**Given instruction:** Can you reproduce each of the entries below word for word?

**The records:**
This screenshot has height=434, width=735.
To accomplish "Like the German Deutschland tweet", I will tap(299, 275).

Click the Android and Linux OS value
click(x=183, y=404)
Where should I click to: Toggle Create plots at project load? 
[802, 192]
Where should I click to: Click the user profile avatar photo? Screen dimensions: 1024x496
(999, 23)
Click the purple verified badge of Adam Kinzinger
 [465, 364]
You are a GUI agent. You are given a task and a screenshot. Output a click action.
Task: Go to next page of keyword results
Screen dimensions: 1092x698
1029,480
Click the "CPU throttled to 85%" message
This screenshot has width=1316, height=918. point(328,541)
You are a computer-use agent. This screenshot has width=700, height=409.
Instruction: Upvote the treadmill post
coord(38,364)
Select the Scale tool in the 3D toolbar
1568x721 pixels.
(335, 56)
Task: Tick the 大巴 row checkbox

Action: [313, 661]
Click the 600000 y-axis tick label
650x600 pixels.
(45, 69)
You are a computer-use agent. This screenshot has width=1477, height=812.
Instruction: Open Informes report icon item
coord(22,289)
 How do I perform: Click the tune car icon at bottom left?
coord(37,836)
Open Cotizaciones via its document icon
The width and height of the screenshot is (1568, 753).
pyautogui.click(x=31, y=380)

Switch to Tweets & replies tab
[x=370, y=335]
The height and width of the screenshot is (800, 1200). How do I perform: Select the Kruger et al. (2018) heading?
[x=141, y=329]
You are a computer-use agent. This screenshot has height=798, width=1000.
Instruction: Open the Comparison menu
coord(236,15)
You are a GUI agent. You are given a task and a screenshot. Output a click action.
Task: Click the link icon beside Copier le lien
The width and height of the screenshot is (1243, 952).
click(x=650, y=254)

**Finished task:**
This screenshot has height=434, width=735.
To accomplish "Like the German Deutschland tweet", I will tap(299, 275).

Click the Android and Linux OS value
click(x=183, y=404)
Where should I click to: Toggle Create plots at project load? 
[802, 192]
Where should I click to: Click the user profile avatar photo? Screen dimensions: 1024x496
(999, 23)
Click the purple verified badge of Adam Kinzinger
 [465, 364]
You are a GUI agent. You are given a task and a screenshot. Output a click action.
Task: Go to next page of keyword results
Screen dimensions: 1092x698
1029,480
Click the "CPU throttled to 85%" message
This screenshot has width=1316, height=918. point(328,541)
You are a computer-use agent. This screenshot has width=700, height=409.
Instruction: Upvote the treadmill post
coord(38,364)
Select the Scale tool in the 3D toolbar
1568x721 pixels.
(335, 56)
Task: Tick the 大巴 row checkbox

Action: [313, 661]
Click the 600000 y-axis tick label
650x600 pixels.
(45, 69)
You are a computer-use agent. This screenshot has width=1477, height=812.
Instruction: Open Informes report icon item
coord(22,289)
 How do I perform: Click the tune car icon at bottom left?
coord(37,836)
Open Cotizaciones via its document icon
The width and height of the screenshot is (1568, 753).
pyautogui.click(x=31, y=380)

Switch to Tweets & replies tab
[x=370, y=335]
The height and width of the screenshot is (800, 1200). How do I perform: Select the Kruger et al. (2018) heading?
[x=141, y=329]
You are a computer-use agent. This screenshot has height=798, width=1000.
Instruction: Open the Comparison menu
coord(236,15)
You are a GUI agent. You are given a task and a screenshot. Output a click action.
Task: Click the link icon beside Copier le lien
The width and height of the screenshot is (1243, 952).
click(x=650, y=254)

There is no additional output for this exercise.